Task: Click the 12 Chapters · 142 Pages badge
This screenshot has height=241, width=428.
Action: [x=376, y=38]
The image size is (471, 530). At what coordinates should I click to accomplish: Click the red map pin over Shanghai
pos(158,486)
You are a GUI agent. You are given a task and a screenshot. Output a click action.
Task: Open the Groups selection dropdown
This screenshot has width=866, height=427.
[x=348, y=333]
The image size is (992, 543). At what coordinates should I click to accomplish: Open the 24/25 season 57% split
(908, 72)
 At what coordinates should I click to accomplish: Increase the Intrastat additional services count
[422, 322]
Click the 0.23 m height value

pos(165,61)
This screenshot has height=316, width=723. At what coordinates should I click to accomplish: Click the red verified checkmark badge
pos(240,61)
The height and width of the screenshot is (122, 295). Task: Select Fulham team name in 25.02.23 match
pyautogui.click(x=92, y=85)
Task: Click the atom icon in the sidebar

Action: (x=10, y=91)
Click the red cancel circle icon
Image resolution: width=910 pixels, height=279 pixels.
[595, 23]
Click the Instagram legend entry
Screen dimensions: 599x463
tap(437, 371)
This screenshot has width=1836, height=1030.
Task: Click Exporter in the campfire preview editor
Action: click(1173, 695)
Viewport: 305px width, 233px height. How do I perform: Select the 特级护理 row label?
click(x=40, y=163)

===

→ Task brief
Using the entries above, repeat only the lines from the one containing "The image size is (992, 543)." through the one containing "Click the red cancel circle icon", end lines included.

→ Written answer
The image size is (992, 543). At what coordinates should I click to accomplish: Open the 24/25 season 57% split
(908, 72)
 At what coordinates should I click to accomplish: Increase the Intrastat additional services count
[422, 322]
Click the 0.23 m height value

pos(165,61)
This screenshot has height=316, width=723. At what coordinates should I click to accomplish: Click the red verified checkmark badge
pos(240,61)
The height and width of the screenshot is (122, 295). Task: Select Fulham team name in 25.02.23 match
pyautogui.click(x=92, y=85)
Task: Click the atom icon in the sidebar

Action: (x=10, y=91)
Click the red cancel circle icon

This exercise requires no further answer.